### Instructions to follow:
Decide whether each statement below agrees with the essay on expectations and pain. Answer yes or no for each, quoting the essay's deciding words.
1. Expectations often feel like preference rather than truth.
2. Two people can feel the same emotion while having completely different experiences.
3. There is a universal scale for measuring whose suffering counts more.

### Document excerpt:
━━━━━━━━━━
Not entitlement in the way we usually think of it — as arrogance or selfishness — but entitlement as a deeply conditioned response. The expectation that other people will somehow know what we need, see things as we see them, and behave in ways that feel right to us.

Most of us carry invisible agreements about how life should work. Unspoken rules. Expectations we may not even realise exist until someone breaks them. The interesting thing is that these expectations often feel like truth. Not preference. Not perspective. Truth.

"This is how a partner should behave."

"This is how a friend should respond."

"This is how a parent should act."

"This is how a child should behave."

Yet when we pause and become curious, we often discover that these truths were inherited long before they were examined.

Another thing I have come to realise is that two people can feel exactly the same emotion while having completely different experiences. Sadness is sadness. Grief is grief. Fear is fear. Anger is anger. The feeling itself is real. What created it may be entirely different.

One person may be devastated by the loss of a beloved hamster. Another may be devastated by the loss of a parent. One person may be heartbroken by the ending of a friendship. Another by the ending of a marriage.

From the outside it can be tempting to compare experiences and decide whose pain is more justified, more significant, or more deserving of compassion. But pain doesn't work that way. There is no competition. No universal scale measuring whose suffering counts more.

Each person experiences life through their own lens, their own history, their own nervous system, their own meaning-making. What matters is not whether someone else's experience seems bigger or smaller than ours. What matters is that, in that moment, it is real to them. Just as our experience is real to us.

Perhaps compassion begins when we stop comparing events and start recognising the humanity beneath them.

The older I get, the more I realise that many of the misunderstandings, hurts, disappointments, and conflicts we experience are fuelled by two things: assumptions and taking things personally.
━━━━━━━━━━
### Supplied information:

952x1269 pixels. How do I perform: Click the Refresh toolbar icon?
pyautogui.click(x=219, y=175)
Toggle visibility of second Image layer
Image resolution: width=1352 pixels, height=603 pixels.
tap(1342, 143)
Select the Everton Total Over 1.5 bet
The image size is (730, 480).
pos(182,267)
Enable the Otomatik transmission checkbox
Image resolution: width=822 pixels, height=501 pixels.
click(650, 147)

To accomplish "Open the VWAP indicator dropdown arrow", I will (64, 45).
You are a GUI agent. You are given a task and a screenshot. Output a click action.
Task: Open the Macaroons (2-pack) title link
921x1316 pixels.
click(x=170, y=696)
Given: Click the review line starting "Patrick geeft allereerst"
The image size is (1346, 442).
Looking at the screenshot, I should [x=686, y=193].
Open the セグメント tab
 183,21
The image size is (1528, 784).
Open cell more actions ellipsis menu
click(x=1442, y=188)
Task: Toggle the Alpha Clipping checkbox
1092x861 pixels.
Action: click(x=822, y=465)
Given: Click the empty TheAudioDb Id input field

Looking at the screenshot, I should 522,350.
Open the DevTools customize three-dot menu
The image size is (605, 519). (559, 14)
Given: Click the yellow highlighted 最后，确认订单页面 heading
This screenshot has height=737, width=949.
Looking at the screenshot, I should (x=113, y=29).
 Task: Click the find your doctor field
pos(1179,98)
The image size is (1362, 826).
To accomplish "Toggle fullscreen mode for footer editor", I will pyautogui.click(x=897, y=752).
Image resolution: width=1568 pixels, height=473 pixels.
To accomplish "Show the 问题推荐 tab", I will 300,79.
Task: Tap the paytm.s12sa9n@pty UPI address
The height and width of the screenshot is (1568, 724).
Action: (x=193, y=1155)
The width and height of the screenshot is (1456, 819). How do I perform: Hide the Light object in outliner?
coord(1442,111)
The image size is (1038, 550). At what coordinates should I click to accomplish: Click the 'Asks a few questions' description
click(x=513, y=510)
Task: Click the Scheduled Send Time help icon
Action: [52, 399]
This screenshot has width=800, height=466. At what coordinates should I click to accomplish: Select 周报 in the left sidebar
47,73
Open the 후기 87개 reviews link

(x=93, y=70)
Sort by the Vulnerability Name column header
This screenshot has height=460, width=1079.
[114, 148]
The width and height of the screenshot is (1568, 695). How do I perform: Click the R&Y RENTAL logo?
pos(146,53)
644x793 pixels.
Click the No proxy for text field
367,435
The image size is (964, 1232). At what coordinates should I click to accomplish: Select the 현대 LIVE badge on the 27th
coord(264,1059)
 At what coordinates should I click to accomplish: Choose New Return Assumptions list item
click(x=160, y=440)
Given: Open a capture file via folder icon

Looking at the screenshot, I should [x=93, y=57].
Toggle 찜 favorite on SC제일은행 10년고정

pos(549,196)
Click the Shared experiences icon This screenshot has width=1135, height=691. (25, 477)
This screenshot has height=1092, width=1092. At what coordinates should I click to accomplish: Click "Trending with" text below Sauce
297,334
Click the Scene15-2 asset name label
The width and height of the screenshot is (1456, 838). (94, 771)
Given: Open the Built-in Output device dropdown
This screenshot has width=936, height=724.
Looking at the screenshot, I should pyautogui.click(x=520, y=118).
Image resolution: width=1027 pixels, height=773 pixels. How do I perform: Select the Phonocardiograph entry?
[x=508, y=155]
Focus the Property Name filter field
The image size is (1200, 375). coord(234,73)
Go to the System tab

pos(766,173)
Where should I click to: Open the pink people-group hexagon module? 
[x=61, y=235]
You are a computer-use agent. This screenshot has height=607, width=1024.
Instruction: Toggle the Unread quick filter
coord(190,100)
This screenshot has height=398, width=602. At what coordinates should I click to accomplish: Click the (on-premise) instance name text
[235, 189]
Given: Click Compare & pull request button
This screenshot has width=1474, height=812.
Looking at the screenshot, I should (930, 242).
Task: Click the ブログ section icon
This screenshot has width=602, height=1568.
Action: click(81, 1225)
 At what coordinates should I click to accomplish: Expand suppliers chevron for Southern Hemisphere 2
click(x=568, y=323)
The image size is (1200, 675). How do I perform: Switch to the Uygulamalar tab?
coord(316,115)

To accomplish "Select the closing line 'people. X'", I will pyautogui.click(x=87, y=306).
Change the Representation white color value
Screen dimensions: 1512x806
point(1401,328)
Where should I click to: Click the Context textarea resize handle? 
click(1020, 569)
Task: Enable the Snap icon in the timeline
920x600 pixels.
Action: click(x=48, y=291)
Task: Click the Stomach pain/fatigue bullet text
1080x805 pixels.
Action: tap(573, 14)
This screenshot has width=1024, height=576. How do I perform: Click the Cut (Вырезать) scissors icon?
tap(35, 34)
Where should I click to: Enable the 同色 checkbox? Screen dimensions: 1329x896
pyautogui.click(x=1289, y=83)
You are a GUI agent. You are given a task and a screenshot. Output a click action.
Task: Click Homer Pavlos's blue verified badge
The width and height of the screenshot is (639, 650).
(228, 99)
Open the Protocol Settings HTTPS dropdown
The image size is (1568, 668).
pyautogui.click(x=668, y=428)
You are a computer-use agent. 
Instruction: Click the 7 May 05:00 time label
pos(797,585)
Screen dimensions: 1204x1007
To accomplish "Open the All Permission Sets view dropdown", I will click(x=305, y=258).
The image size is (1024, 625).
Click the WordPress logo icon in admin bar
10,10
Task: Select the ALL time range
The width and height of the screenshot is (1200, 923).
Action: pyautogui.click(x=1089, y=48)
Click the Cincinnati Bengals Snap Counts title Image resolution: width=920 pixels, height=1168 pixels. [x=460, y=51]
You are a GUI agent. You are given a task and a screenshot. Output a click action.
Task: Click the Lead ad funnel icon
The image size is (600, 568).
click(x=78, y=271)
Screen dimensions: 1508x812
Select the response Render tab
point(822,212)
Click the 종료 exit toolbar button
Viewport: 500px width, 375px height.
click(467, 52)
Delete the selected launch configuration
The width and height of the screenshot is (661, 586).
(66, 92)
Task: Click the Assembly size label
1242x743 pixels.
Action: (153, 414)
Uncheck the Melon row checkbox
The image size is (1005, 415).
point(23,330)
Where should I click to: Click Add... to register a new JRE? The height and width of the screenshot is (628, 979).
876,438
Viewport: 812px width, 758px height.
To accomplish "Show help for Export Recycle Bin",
━━━━━━━━━━
### The output:
1. No: "Not preference. Not perspective. Truth."
2. Yes: "two people can feel exactly the same emotion while having completely different experiences."
3. No: "No universal scale measuring whose suffering counts more."